Vaccines that facilitate antigen entry into dendritic cells
Immunology and Cell Biology, 2004
Although vaccines have been highly successful in preventing and treating many infectious diseases (including smallpox, polio and diphtheria) diseases prevalent in the developing world such as malaria and HIV, that suppress the host immune system, require new, multiple strategies that will be defined by our growing understanding of specific immune activation. The definition of adjuvants, previously thought of as any substance that enhanced the immunogenicity of antigen, could now include soluble mediators and antigenic carriers that interact with surface molecules present on DC (e.g. LPS, Flt3L, heat shock protein) particulate antigens which are taken up by mechanisms available to APC but not other cell types (e.g. immunostimulatory complexes, latex, polystyrene particles) and viral/ bacterial vectors that infect antigen presenting cells (e.g. vaccinia, lentivirus, adenovirus). These approaches, summarized herein, have shown potential in vaccinating against disease in animal models, and in some cases in humans.

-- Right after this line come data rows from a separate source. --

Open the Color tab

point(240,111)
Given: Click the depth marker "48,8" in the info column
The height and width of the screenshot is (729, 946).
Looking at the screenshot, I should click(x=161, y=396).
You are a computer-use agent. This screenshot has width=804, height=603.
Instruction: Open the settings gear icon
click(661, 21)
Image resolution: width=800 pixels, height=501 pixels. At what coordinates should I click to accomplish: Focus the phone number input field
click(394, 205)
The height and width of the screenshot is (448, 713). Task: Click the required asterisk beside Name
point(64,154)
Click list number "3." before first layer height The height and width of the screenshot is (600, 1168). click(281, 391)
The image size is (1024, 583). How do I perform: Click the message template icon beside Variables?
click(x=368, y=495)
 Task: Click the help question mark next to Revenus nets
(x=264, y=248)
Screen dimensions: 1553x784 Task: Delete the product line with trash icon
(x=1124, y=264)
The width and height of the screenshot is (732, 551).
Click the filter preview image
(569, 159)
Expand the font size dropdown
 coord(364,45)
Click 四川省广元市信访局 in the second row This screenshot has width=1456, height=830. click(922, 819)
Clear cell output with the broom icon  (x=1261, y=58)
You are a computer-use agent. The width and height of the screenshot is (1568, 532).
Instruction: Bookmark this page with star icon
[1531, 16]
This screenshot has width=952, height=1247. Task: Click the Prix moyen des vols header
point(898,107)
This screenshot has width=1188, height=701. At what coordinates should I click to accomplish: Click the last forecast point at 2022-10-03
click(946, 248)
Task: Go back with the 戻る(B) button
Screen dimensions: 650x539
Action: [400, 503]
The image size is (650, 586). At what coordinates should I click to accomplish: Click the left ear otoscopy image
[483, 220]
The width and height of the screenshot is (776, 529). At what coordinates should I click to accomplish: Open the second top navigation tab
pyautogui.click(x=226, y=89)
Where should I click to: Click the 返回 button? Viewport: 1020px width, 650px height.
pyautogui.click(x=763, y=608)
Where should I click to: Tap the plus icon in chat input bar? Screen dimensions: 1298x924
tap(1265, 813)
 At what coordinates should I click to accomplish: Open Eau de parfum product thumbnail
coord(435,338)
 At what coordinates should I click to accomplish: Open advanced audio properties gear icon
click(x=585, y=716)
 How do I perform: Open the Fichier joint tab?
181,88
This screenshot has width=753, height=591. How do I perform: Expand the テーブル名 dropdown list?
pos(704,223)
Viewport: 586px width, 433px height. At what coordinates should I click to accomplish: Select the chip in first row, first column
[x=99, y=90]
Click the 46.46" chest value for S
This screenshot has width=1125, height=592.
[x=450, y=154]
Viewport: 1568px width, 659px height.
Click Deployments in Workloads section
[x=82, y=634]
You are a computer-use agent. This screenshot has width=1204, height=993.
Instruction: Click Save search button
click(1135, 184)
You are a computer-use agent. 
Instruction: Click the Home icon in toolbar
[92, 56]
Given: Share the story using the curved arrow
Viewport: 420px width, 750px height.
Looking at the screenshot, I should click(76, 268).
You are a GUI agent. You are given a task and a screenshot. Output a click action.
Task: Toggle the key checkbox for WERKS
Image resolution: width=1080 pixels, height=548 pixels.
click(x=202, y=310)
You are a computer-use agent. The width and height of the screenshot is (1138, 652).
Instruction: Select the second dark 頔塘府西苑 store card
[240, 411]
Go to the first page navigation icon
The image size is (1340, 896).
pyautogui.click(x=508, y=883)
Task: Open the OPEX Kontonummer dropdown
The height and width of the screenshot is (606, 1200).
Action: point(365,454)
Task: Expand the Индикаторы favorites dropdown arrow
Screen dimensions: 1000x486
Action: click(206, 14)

Of these, particle-antigen conjugates provide rapid formulation of the vaccine, easy storage and wide application, with both carrier and adjuvant functions that activate DC. Combined vaccines of the future could use adjuvants such as virus-like particles and particles targeted towards a predominant cellular type or immune response, with target cell activation enhanced by growth factors or maturation signals prior to, or during immunization. Collectively, these new additions to adjuvant technology provide opportunities for more specific immune regulation than previously available.